在急诊室使用床旁肺部超声对COVID-19患者进行早期分诊的可行性。
Feasibility of using point-of-care lung ultrasound for early triage of COVID-19 patients in the emergency room.
作者信息
Narinx Nick, Smismans Annick, Symons Rolf, Frans Johan, Demeyere Annick, Gillis Marc
机构信息
Faculty of Medicine, KU Leuven, Herestraat 49, 3000, Leuven, Belgium.
Department of Microbiology, Imelda Hospital, Bonheiden, Belgium.
出版信息
Emerg Radiol. 2020 Dec;27(6):663-670. doi: 10.1007/s10140-020-01849-3. Epub 2020 Sep 10.
PURPOSE
Diagnostic value of point-of-care lung ultrasound (POCUS) in detection of coronavirus disease (COVID-19) in an emergency setting is currently unclear. In this study, we aimed to compare diagnostic performance, in terms of sensitivity, specificity, positive predictive value (PPV), negative predictive value (NPV), and accuracy, of POCUS lung, chest CT, and RT-PCR for clinically suspected COVID-19 infections in patients submitting to the emergency room (ER).
MATERIAL AND METHODS
This retrospective study enrolled 93 patients with a suspected COVID-19 infection, admitted to the ER between March 28th and April 20th, 2020. Test subjects showed one or more symptoms of an acute respiratory infection, for which consequent COVID-19 testing was achieved using POCUS lung, chest CT, and RT-PCR. CT images were analyzed by 2 radiologists blinded to RT-PCR results.

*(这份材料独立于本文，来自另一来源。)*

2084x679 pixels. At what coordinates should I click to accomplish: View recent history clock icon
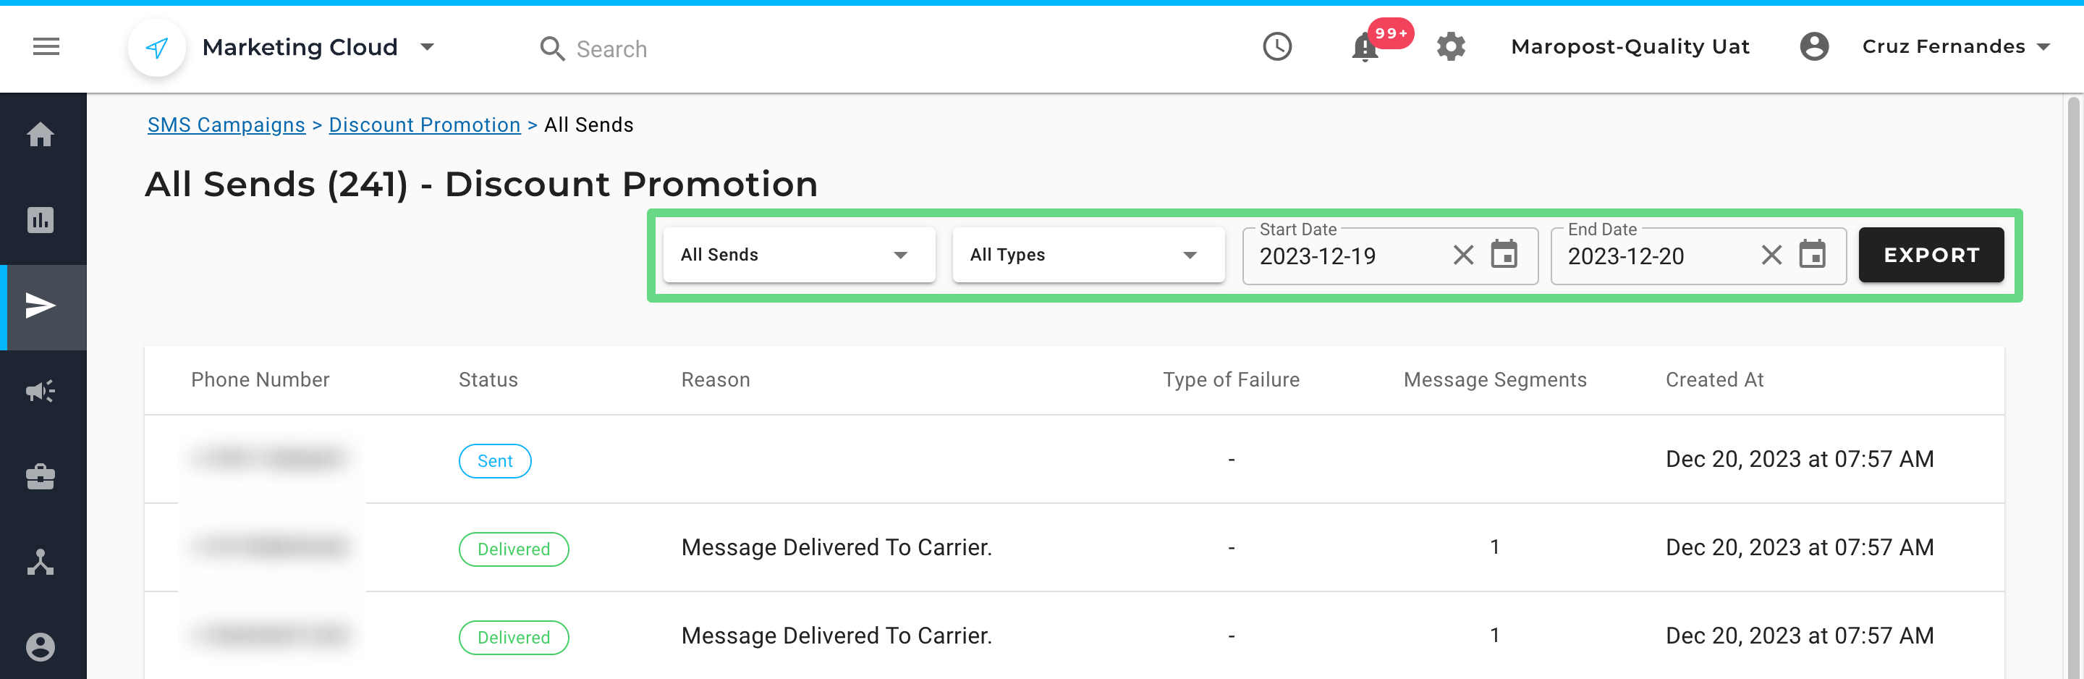click(x=1277, y=47)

POCUS lung was performed by three emergency medical doctors, and reports were analyzed by the researcher, blinded to clinical information, US imaging, CT, and RT-PCR test results.
RESULTS
Compared with RT-PCR, POCUS lung demonstrated outstanding sensitivity and NPV (93.3% and 94.1% respectively) while showing poor values for specificity, PPV, and accuracy (21.3%, 19.2%, and 33.3% respectively). In contrast, similar inquiries using chest CT as index test, excellent sensitivity, specificity, NPV, and accuracy (80.0%, 86.7%, 95.6%, and 85.6%, respectively) were reported, beside a moderate value for PPV (54.5%).
CONCLUSION
POCUS may provide early ER triage with a useful, rapid, low-threshold, and safe screening tool in evaluating possible COVID-19 infections. Due to limited specificity, suggestive POCUS lung findings should be confirmed with RT-PCR or chest CT.
目的
即时床旁肺部超声(POCUS)在急诊环境中检测冠状病毒病(COVID-19)的诊断价值目前尚不清楚。在本研究中,我们旨在比较POCUS肺部检查、胸部CT和逆转录聚合酶链反应(RT-PCR)在急诊科临床疑似COVID-19感染患者中的诊断性能,包括敏感性、特异性、阳性预测值(PPV)、阴性预测值(NPV)和准确性。
材料与方法
这项回顾性研究纳入了2020年3月28日至4月20日期间入住急诊科的93例疑似COVID-19感染患者。受试对象表现出一种或多种急性呼吸道感染症状,随后使用POCUS肺部检查、胸部CT和RT-PCR进行COVID-19检测。CT图像由2名对RT-PCR结果不知情的放射科医生进行分析。POCUS肺部检查由3名急诊医生进行,报告由研究人员分析,研究人员对临床信息、超声成像、CT和RT-PCR检测结果均不知情。
结果
与RT-PCR相比,POCUS肺部检查显示出较高的敏感性和NPV(分别为93.3%和94.1%),而特异性、PPV和准确性较差(分别为21.3%、19.2%和33.3%)。相比之下,以胸部CT作为指标检测进行类似调查时,报告显示其具有出色的敏感性、特异性、NPV和准确性(分别为80.0%、86.7%、95.6%和85.6%),PPV为中等水平(54.5%)。
结论
POCUS可为急诊早期分诊提供一种有用、快速、低门槛且安全的筛查工具,用于评估可能的COVID-19感染。由于特异性有限,POCUS肺部检查的提示性结果应通过RT-PCR或胸部CT进行确认。